Your assignment ▸
The answer must be an exact copy of the lines from the one containing "Task: Click the trigger T marker in overview" through the last line of the records, with the pictures left out.

Saved entries ▸
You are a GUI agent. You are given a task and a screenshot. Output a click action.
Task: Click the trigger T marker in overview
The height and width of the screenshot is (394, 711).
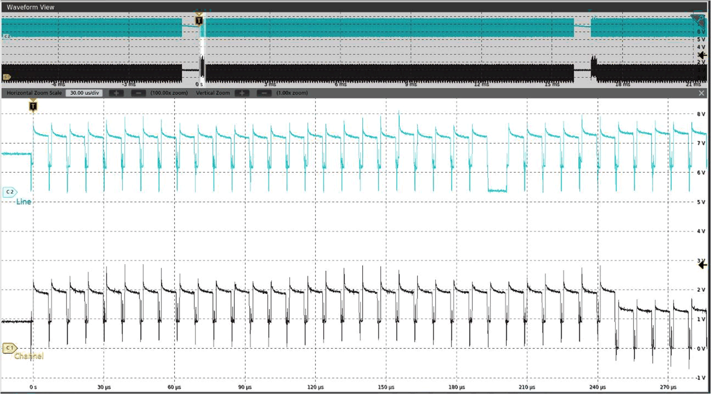[199, 20]
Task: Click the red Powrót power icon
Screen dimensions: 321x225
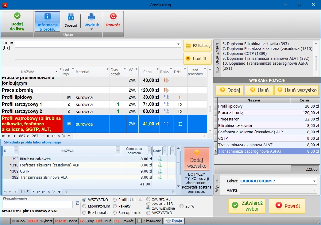Action: [x=113, y=17]
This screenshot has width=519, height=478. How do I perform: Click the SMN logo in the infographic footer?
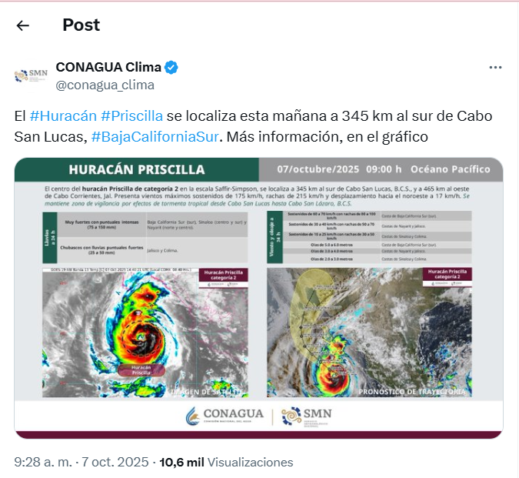pos(306,416)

Your solution ▸
Task: Click the trigger T marker in overview
The height and width of the screenshot is (394, 711).
[199, 20]
Task: Click the red Powrót power icon
Screen dimensions: 321x225
Action: [x=113, y=17]
This screenshot has width=519, height=478. How do I perform: Click the SMN logo in the infographic footer?
pos(306,416)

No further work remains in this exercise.